Copy every entry below, exactly and in full.
╭──
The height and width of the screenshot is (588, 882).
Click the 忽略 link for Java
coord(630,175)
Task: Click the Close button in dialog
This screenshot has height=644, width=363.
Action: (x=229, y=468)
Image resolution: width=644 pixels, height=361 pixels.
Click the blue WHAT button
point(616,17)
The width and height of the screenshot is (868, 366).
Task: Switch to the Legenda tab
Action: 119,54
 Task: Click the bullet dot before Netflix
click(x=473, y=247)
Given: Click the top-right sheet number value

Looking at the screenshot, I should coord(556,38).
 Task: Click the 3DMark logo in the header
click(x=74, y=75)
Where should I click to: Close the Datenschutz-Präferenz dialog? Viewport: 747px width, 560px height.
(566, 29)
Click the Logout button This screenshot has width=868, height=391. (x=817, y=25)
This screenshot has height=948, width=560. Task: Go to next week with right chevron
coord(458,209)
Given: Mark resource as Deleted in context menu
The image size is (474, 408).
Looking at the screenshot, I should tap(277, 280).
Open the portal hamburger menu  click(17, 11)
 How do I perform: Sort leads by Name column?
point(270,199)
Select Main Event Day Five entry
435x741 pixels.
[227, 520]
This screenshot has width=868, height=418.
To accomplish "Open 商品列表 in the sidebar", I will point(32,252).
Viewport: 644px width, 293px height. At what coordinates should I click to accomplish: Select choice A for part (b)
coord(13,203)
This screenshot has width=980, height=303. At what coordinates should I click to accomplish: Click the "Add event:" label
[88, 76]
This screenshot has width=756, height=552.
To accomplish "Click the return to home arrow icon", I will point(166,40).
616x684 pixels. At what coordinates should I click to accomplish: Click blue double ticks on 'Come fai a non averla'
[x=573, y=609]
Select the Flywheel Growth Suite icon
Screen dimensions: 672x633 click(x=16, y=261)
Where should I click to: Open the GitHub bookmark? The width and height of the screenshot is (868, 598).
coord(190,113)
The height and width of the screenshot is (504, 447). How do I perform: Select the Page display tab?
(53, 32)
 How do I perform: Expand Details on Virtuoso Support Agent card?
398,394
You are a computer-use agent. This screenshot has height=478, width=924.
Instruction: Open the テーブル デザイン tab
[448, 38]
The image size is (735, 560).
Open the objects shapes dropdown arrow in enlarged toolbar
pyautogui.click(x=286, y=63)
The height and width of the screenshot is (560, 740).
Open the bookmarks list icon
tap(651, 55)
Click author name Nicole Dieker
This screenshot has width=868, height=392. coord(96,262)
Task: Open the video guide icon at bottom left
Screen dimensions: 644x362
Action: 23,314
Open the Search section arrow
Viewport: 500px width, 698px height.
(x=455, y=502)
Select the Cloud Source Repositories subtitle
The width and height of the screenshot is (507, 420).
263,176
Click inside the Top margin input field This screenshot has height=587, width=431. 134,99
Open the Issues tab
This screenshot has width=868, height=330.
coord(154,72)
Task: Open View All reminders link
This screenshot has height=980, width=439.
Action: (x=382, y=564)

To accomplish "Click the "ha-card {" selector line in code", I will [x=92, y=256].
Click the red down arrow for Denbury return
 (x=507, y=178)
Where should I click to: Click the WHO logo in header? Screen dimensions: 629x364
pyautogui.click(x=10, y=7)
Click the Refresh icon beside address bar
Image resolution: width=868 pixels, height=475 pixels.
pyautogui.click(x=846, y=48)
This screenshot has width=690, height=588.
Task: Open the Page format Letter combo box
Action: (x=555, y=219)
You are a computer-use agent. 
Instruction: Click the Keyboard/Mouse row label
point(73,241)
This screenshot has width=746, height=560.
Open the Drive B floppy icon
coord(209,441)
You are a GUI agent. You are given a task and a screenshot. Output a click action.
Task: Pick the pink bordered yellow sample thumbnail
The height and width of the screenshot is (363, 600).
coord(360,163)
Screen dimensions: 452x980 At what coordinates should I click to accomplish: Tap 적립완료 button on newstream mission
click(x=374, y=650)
╰──
Solution to this exercise:
The height and width of the screenshot is (588, 882).
Click the 忽略 link for Java
coord(630,175)
Task: Click the Close button in dialog
This screenshot has height=644, width=363.
Action: (x=229, y=468)
Image resolution: width=644 pixels, height=361 pixels.
Click the blue WHAT button
point(616,17)
The width and height of the screenshot is (868, 366).
Task: Switch to the Legenda tab
Action: 119,54
 Task: Click the bullet dot before Netflix
click(x=473, y=247)
Given: Click the top-right sheet number value

Looking at the screenshot, I should coord(556,38).
 Task: Click the 3DMark logo in the header
click(x=74, y=75)
Where should I click to: Close the Datenschutz-Präferenz dialog? Viewport: 747px width, 560px height.
(566, 29)
Click the Logout button This screenshot has width=868, height=391. (x=817, y=25)
This screenshot has height=948, width=560. Task: Go to next week with right chevron
coord(458,209)
Given: Mark resource as Deleted in context menu
The image size is (474, 408).
Looking at the screenshot, I should tap(277, 280).
Open the portal hamburger menu  click(17, 11)
 How do I perform: Sort leads by Name column?
point(270,199)
Select Main Event Day Five entry
435x741 pixels.
[227, 520]
This screenshot has width=868, height=418.
To accomplish "Open 商品列表 in the sidebar", I will point(32,252).
Viewport: 644px width, 293px height. At what coordinates should I click to accomplish: Select choice A for part (b)
coord(13,203)
This screenshot has width=980, height=303. At what coordinates should I click to accomplish: Click the "Add event:" label
[88, 76]
This screenshot has width=756, height=552.
To accomplish "Click the return to home arrow icon", I will point(166,40).
616x684 pixels. At what coordinates should I click to accomplish: Click blue double ticks on 'Come fai a non averla'
[x=573, y=609]
Select the Flywheel Growth Suite icon
Screen dimensions: 672x633 click(x=16, y=261)
Where should I click to: Open the GitHub bookmark? The width and height of the screenshot is (868, 598).
coord(190,113)
The height and width of the screenshot is (504, 447). How do I perform: Select the Page display tab?
(53, 32)
 How do I perform: Expand Details on Virtuoso Support Agent card?
398,394
You are a computer-use agent. This screenshot has height=478, width=924.
Instruction: Open the テーブル デザイン tab
[448, 38]
The image size is (735, 560).
Open the objects shapes dropdown arrow in enlarged toolbar
pyautogui.click(x=286, y=63)
The height and width of the screenshot is (560, 740).
Open the bookmarks list icon
tap(651, 55)
Click author name Nicole Dieker
This screenshot has width=868, height=392. coord(96,262)
Task: Open the video guide icon at bottom left
Screen dimensions: 644x362
Action: 23,314
Open the Search section arrow
Viewport: 500px width, 698px height.
(x=455, y=502)
Select the Cloud Source Repositories subtitle
The width and height of the screenshot is (507, 420).
263,176
Click inside the Top margin input field This screenshot has height=587, width=431. 134,99
Open the Issues tab
This screenshot has width=868, height=330.
coord(154,72)
Task: Open View All reminders link
This screenshot has height=980, width=439.
Action: (x=382, y=564)

To accomplish "Click the "ha-card {" selector line in code", I will [x=92, y=256].
Click the red down arrow for Denbury return
 (x=507, y=178)
Where should I click to: Click the WHO logo in header? Screen dimensions: 629x364
pyautogui.click(x=10, y=7)
Click the Refresh icon beside address bar
Image resolution: width=868 pixels, height=475 pixels.
pyautogui.click(x=846, y=48)
This screenshot has width=690, height=588.
Task: Open the Page format Letter combo box
Action: (x=555, y=219)
You are a computer-use agent. 
Instruction: Click the Keyboard/Mouse row label
point(73,241)
This screenshot has width=746, height=560.
Open the Drive B floppy icon
coord(209,441)
You are a GUI agent. You are given a task and a screenshot. Output a click action.
Task: Pick the pink bordered yellow sample thumbnail
The height and width of the screenshot is (363, 600).
coord(360,163)
Screen dimensions: 452x980 At what coordinates should I click to accomplish: Tap 적립완료 button on newstream mission
click(x=374, y=650)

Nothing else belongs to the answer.